L’intéressée la dévisagea sans rien dire ni saisir. Qu'était un minable arachnide aux flancs des atrocités qu'elle avait vues pendant la nuit ?

Eleonara retourna sur le lieu des faits. La dune voisine ne présentait aucune empreinte suspecte. Pas de traces dans le gravier, pas de toiles noires abandonnées. Ses muscles tendus ne se relâchaient pas pour autant. Comme si l'obscurité pouvait ressurgir sans prévenir, mesquine, et la livrer aux abominations qui l'habitaient.

« Ce n'était qu'un cauchemar. Un cauchemar », se répéta-t-elle pour se rassurer.

Un cauchemar qui avait visé juste, qui l'avait forée là où elle était à l'agonie. Un cauchemar qui l'avait vidée de l'intérieur et engourdi le cœur. Et elle n'avait rien pu y faire.
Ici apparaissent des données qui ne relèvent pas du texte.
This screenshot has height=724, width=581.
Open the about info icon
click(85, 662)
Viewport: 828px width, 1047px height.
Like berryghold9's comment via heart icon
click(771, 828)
Ses poings se comprimèrent, une bouffée ardente afflua à sa tête et un grognement furieux remonta dans sa gorge. Elle ramassa un caillou, le projeta aussi loin et aussi fort qu'elle le pouvait, avant de réitérer encore et encore, de toutes ses forces. Elle voulait percuter la Calavère toute entière : ses collines râpeuses, sa faune indétectable, son soleil de plomb, ses nuits délirantes. Elle voulait la heurter, lui faire mal, lui arracher une exclamation, la faire payer en souffrance. Impassible, le vide acceptait ses tirs.

— Maudit désert, maudit reg ! Meurs, crève ! Je te hais, tu m'entends ?

Au lieu de percuter et de rebondir, ses projectiles finissaient leur courbe en roulant. À défaut de pouvoir se défouler, Eleonara planta un coup de pied enragé dans le sol qui dégagea un jet de poussière et de gravier.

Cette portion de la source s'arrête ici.